There are many popular temples in India that are known for their delicious and distinctive temple food.
What is The Temple Food?
Temple food in India refers to the cuisine that is traditionally prepared and offered as prasad (divine food) in Hindu temples.
It is a significant part of religious rituals and is known for its simplicity, purity, and vegetarian nature. Temple food typically consists of dishes made with fresh ingredients like rice, lentils, vegetables, and spices.
The meals are usually devoid of onions, garlic, and certain pungent spices. Some popular examples of temple food include sambar (lentil soup), rasam (spiced tomato soup), puliyodarai (tamarind rice), curd rice, and sweet offerings like ladoos (sweet balls) and Kesari (semolina dessert).
These offerings are believed to be sanctified and carry spiritual significance in Hindu culture.

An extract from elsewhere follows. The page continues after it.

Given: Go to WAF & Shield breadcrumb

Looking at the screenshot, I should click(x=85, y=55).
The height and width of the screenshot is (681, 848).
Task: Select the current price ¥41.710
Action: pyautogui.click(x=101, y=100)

Temple food from the 15 Popular Temples of India
Here is a list of 15 popular temples in India and some of the dishes that are offered as prasad (food offerings to the deity) or served in the langar (community kitchen):
1. Tirumala Tirupati Devasthanams (TTD) in Andhra Pradesh: Laddus, vada, pulihora (tamarind rice), appam, dosa.
2. Amritsar’s Golden Temple: Langar serves various vegetarian dishes including roti (flatbread), rice, dal (lentil soup), vegetables, and sweet dishes.
3. Sabarimala Temple in Kerala: Appam, aravana, payasam (a type of sweet), sadya (a traditional Kerala meal served on a banana leaf).
4. Shirdi Sai Baba Temple in Maharashtra: Laddus, sheera, puran poli (a type of sweet flatbread), vada pav (a popular street food)
5. Vaishno Devi Temple in Jammu and Kashmir: Poori (a type of fried bread), chole (spicy chickpeas), aloo gobi (potatoes and cauliflower), kachaudi (a type of fried bread with a spiced lentil filling)
6. Jagannath Temple in Odisha: Khichdi (a type of rice and lentil dish), dalma (a type of lentil and vegetable curry), pitha (a type of sweet made with rice flour)
7. Rameswaram Temple in Tamil Nadu: Idli (a type of steamed rice cake), dosa, vada, pongal (a type of rice and lentil dish).
8. Kamakhya Temple in Assam: Ladoo (a type of sweet), jalpan (a type of sweet), luchi (a type of fried bread).
9. Mahalakshmi Temple in Maharashtra: Modak (a type of sweet dumpling), puran poli, karanji (a type of sweet pastry).
10. Meenakshi Temple in Tamil Nadu: Idli, dosa, vada, pongal, payasam
11. Baidyanath Temple in Jharkhand: Peda (a type of sweet), ladoo, khaja (a type of sweet), malpua (a type of sweet fried bread)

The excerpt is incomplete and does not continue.